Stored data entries
--- START ---

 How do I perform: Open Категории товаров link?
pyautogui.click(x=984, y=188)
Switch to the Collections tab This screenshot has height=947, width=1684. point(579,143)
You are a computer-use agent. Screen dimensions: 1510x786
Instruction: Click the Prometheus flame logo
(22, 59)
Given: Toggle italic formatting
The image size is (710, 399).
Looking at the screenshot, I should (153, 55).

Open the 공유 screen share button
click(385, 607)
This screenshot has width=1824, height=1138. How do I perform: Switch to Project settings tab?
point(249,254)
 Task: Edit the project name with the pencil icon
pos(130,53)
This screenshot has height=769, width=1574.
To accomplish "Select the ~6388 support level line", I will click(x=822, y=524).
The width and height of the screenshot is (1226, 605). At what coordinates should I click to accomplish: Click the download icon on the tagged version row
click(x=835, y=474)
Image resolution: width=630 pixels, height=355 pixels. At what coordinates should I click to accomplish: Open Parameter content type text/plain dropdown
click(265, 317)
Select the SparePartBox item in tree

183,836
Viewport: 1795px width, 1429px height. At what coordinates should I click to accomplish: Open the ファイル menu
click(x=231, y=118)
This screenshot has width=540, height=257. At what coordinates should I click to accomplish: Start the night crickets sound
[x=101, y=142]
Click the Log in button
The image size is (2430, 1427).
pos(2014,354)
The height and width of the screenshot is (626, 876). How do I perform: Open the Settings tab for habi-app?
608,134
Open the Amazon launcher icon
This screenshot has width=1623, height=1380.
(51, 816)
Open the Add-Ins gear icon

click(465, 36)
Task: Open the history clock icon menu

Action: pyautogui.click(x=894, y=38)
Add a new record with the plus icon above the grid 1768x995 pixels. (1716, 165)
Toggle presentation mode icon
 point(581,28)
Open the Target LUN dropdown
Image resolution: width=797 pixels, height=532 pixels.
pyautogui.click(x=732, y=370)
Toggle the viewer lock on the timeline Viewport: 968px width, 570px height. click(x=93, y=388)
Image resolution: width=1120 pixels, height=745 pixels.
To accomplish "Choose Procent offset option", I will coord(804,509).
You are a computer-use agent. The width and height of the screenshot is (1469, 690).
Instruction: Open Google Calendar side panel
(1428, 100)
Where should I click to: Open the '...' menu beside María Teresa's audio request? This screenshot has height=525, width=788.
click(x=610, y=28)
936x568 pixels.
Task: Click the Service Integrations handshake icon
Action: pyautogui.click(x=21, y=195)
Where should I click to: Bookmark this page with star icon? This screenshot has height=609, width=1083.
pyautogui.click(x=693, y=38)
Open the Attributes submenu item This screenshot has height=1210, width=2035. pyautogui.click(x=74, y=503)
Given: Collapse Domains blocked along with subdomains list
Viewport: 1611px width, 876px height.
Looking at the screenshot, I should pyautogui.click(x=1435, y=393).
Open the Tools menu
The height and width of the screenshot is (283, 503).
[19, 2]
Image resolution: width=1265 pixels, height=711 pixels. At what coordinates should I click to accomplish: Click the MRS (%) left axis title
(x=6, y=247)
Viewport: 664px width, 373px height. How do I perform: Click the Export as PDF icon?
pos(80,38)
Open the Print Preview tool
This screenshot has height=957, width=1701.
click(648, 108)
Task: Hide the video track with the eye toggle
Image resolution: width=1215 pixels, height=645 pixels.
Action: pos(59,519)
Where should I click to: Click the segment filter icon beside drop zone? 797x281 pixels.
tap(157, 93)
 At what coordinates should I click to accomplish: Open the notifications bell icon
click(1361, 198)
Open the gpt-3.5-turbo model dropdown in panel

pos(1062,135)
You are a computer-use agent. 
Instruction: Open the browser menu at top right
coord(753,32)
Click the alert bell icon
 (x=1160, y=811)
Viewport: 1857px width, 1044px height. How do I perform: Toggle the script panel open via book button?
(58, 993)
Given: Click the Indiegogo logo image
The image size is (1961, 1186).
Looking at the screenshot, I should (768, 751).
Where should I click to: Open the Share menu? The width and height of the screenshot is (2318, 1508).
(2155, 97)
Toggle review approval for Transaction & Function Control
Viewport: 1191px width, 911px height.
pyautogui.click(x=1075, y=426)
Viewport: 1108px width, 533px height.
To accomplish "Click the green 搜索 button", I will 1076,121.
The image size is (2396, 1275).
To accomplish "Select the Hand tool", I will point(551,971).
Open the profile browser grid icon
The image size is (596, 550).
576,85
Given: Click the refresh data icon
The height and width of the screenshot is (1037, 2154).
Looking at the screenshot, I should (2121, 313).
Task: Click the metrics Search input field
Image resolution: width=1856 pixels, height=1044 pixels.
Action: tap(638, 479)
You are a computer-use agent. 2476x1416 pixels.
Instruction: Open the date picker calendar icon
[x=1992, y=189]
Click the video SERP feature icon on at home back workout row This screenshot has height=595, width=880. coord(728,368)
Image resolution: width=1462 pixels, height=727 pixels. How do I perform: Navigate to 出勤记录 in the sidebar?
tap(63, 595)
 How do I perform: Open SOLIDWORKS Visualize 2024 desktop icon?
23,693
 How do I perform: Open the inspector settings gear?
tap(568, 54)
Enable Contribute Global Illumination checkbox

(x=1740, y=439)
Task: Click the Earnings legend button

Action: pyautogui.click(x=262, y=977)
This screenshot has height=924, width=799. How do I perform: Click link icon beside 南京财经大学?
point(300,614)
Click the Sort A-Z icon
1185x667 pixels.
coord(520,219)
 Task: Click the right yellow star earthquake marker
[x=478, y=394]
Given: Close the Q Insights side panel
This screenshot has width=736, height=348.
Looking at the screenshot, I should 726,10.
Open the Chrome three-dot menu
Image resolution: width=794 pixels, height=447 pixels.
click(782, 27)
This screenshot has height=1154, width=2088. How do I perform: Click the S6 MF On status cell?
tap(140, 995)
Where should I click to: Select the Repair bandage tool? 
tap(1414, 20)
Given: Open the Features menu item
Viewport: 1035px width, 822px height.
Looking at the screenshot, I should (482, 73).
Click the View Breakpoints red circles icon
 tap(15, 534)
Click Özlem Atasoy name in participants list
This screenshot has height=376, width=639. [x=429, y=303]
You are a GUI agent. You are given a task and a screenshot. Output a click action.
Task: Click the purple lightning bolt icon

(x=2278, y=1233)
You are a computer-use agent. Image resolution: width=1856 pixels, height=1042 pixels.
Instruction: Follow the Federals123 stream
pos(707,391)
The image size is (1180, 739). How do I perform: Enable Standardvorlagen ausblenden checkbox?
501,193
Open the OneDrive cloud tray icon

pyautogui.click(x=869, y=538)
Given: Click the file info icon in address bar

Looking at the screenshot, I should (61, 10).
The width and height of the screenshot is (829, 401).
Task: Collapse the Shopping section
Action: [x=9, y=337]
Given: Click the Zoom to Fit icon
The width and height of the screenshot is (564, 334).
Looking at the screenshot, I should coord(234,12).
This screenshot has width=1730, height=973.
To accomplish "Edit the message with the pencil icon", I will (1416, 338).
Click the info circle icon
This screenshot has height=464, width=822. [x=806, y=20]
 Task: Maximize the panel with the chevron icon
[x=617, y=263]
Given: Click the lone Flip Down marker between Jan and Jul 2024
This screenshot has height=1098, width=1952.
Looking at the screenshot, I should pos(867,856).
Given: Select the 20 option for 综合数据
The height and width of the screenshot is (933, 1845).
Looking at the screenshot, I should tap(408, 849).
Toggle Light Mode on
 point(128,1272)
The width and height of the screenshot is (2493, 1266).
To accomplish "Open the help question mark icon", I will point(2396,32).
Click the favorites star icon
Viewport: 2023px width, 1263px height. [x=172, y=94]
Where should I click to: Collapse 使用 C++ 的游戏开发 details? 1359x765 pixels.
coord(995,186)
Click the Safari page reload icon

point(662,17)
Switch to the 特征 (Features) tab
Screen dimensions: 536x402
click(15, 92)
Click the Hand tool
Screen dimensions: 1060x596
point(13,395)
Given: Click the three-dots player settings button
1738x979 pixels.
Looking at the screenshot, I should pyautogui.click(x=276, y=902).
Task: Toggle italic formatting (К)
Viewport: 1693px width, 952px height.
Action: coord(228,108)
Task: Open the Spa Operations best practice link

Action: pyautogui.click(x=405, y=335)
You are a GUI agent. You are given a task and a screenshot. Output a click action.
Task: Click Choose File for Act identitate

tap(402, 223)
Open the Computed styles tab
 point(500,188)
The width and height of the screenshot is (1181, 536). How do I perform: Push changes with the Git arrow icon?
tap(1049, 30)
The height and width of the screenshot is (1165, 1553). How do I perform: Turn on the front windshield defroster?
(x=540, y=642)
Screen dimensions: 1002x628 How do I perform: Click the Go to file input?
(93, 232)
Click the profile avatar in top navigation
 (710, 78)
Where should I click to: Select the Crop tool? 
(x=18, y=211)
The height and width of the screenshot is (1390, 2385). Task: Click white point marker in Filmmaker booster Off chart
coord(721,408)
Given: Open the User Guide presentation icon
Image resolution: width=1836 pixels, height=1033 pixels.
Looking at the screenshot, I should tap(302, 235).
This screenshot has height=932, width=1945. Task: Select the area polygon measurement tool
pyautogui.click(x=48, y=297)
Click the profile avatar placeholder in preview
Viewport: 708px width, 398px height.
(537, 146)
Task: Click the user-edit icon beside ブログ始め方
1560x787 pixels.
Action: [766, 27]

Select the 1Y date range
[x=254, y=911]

--- END ---

# Your objective
Look through the data above. Each line containing the word "Features" needs to be copied.

# Expected output
Given: Open the Features menu item
Switch to the 特征 (Features) tab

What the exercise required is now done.